Auszug –
===
Was dazu kommt: "Wir waren halt über lange Zeit sehr günstig. Wir haben von der Substanz gelebt." Das bedeutet: Bisher hatte der Abfallwirtschaftsbetrieb noch einiges an Einnahmen aus früheren Jahren übrig, die er in Form von niedrigen Gebühren an die Kunden zurückzahlen konnte. Im Jahr 2015, als die Müllgebühren für die Jahre 2016 bis 2020 kalkuliert wurden, waren es ganze 3,35 Millionen Euro, die der Abfallwirtschaftsbetrieb an Rückstellungen übrig hatte. Da der Betrieb keine Gewinnerzielungsabsicht hat, musste dieser Betrag über den Zeitraum der letzten vier Jahre abgebaut, sprich von den Müllgebühren abgezogen werden.
Das Polster ist aufgebraucht
"Die bisherigen Müllgebühren haben also von dem Guthaben aus Vorjahren profitiert", fasst Neubauer zusammen. Dieses Polster ist nun aufgebraucht beziehungsweise geschrumpft: Für den Zeitraum von 2021 bis 2023 sind nur noch Rückstellungen von einer knappen Million übrig – ein Grund, warum die Entsorgung teurer wird.

Dazu kommen allerdings auch noch die gestiegenen Ausgaben des Abfallwirtschaftsbetriebs. Denn die Menge an Müll ist gestiegen. Auch die Preise, die der Abfallwirtschaftsbetrieb für die Entsorgung hinlegen muss, sind teilweise deutlich nach oben gegangen, betont Neubauer. So seien bei der Müllverbrennung die Behandlungskosten gestiegen, bei der Kompostierung die Verwertungskosten. Hinzu kommt noch, dass für die Kompostierung vier zusätzliche Sammeltermine eingeführt wurden, die ebenfalls ins Geld gehen.
Auch in anderen Landkreisen steigen die Gebühren
Einen besonders extremen Anstieg gab es laut Neubauer bei den Verwertungsgebühren von Altholz, das im Sperrmüll gelandet ist. Dazu komme noch der Aufwand für die Nachsorge auf der Wonfurter Deponie sowie gestiegene Erfassungskosten beim Altpapier und ein allgemeiner Anstieg von Transportkosten. Musste der Abfallwirtschaftsbetrieb seine Gebühren im Jahr 2016 noch so festlegen, dass insgesamt 6,08 Millionen Euro zusammenkommen, sind jetzt Einnahmen von 7,78 Millionen nötig, um kostendeckend zu arbeiten – ein Mehraufwand von 1,7 Millionen, der die Gebühren nach oben treibt.
===
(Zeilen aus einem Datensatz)
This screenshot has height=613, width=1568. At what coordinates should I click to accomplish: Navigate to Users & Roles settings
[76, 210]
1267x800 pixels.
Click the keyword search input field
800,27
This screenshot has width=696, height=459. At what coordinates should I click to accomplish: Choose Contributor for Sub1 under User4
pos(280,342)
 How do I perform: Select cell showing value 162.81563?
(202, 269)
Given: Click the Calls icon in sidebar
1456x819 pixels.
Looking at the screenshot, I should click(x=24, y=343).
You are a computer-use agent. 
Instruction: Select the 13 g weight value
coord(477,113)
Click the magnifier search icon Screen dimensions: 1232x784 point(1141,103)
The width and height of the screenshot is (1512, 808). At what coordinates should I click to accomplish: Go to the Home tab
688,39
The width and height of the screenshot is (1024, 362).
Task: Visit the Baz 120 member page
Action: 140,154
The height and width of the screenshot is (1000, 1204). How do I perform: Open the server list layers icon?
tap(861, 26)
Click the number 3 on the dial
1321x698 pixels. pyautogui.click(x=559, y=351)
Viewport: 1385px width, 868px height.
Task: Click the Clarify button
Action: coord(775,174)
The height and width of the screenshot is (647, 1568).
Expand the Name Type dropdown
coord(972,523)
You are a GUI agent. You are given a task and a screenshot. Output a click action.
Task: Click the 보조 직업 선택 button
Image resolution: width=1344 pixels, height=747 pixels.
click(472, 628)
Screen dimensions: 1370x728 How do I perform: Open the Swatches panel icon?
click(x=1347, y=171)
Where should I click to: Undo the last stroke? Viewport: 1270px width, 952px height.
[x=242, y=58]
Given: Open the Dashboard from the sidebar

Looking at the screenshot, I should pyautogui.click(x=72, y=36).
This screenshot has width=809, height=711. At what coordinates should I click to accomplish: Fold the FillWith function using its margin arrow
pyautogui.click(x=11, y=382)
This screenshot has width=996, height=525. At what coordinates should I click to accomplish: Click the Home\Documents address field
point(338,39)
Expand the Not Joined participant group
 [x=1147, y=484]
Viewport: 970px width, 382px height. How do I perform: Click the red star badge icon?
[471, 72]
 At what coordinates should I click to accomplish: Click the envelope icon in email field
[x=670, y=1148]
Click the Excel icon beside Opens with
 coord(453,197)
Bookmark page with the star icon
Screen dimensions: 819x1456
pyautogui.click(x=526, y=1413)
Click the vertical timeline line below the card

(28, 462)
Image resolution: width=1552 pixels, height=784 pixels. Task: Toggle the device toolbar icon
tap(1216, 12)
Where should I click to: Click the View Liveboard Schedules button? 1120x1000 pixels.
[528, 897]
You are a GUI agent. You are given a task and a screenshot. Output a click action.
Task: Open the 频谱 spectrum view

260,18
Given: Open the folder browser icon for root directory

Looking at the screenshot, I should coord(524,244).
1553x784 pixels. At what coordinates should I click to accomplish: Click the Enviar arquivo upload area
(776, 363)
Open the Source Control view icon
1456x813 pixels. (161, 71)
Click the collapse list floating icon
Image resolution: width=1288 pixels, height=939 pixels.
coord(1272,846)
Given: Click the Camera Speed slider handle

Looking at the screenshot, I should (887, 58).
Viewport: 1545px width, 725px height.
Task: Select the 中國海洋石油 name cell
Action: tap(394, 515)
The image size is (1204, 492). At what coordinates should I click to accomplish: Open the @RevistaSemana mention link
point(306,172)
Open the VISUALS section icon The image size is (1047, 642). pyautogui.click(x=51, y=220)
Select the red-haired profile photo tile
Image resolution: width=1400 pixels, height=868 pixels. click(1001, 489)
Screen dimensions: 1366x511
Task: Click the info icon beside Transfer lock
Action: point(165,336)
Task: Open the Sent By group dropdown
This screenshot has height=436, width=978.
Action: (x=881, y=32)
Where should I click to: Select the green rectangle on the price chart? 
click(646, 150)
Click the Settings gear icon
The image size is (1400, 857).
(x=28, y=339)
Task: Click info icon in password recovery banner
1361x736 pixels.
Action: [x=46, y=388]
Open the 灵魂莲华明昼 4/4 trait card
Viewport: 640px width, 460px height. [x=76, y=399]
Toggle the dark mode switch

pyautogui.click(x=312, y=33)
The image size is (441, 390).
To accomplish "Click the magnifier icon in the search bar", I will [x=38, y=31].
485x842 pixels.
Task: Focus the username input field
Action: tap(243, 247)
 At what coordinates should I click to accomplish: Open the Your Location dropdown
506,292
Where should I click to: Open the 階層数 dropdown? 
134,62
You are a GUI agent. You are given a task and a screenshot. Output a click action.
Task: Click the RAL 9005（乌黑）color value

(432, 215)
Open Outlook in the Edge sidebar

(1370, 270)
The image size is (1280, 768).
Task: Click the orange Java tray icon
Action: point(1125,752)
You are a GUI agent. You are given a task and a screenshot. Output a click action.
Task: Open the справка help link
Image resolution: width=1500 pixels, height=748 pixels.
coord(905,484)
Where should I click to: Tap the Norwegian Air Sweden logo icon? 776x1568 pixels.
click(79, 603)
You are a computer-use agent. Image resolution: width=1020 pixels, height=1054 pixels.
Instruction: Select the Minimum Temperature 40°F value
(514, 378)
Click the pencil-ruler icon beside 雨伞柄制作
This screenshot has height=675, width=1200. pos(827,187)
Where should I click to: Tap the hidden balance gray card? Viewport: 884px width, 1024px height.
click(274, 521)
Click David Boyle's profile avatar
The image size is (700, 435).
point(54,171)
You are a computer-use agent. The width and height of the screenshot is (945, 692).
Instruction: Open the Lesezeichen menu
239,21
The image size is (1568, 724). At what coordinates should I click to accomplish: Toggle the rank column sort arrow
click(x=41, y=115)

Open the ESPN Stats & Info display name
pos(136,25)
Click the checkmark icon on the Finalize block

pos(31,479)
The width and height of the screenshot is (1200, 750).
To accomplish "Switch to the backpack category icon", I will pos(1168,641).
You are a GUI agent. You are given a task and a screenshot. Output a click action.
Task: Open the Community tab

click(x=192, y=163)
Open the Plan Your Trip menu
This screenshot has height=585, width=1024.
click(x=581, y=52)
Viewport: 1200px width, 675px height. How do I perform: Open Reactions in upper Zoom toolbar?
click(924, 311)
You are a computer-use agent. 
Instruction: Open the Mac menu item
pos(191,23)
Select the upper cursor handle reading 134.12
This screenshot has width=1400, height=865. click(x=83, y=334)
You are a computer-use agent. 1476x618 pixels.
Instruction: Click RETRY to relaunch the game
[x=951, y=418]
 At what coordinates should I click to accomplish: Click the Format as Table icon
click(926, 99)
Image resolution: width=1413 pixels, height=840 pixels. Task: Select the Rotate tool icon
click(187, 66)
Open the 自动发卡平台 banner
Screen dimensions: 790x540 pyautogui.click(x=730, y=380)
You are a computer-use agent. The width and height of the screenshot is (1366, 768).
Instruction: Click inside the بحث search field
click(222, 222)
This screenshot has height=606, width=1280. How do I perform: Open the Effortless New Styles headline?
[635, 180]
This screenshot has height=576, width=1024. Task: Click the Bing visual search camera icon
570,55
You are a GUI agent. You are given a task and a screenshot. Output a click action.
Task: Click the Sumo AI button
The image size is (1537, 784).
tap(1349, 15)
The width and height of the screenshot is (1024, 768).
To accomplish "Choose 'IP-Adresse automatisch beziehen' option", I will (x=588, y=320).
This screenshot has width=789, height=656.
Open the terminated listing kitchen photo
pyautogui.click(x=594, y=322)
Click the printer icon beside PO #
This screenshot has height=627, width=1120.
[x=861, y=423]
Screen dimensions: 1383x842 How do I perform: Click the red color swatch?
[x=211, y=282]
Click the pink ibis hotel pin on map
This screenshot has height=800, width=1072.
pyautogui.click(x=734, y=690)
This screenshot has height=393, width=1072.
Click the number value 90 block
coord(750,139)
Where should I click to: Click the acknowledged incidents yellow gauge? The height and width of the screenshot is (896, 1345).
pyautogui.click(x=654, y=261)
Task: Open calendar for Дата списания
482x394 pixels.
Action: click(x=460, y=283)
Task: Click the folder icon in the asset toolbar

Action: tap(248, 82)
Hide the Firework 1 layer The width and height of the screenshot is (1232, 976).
===
Aufgaben –
1: Zähle sämtliche Geldbeträge auf, die im Auszug über die Müllgebühren genannt werden.
2: Beantworte anhand des Auszugs über die Müllgebühren diese Fragen:
(a) Wie viele zusätzliche Sammeltermine wurden für die Kompostierung eingeführt?
(b) Bei welchem Material gab es laut Neubauer einen besonders extremen Anstieg der Verwertungsgebühren?
(c) Auf welcher Deponie fällt Aufwand für die Nachsorge an?
3: Schreibe den Auszug über die Müllgebühren im Anschluss an seinen letzten Satz weiter.
Die Datensätze sind eigenständiges Material und gehören nicht zum Auszug.

Lösungen –
1:
- 3,35 Millionen Euro an Rückstellungen im Jahr 2015
- eine knappe Million an Rückstellungen für 2021 bis 2023
- 6,08 Millionen Euro an nötigen Einnahmen im Jahr 2016
- 7,78 Millionen an jetzt nötigen Einnahmen
- 1,7 Millionen Mehraufwand

2:
(a) Vier.
(b) Bei Altholz, das im Sperrmüll gelandet ist.
(c) Auf der Wonfurter Deponie.

3:
Ein Blick in andere Landkreise zeigt, dass auch dort die Müllgebühren nach oben gehen. Ebenfalls einen großen Anstieg gibt es beispielsweise im Kreis Bad Kissingen. Nicht ganz so sprunghaft ist der Anstieg im Landkreis Rhön-Grabfeld, dort waren die Gebühren allerdings bisher bereits auf einem höheren Niveau als im Kreis Haßberge.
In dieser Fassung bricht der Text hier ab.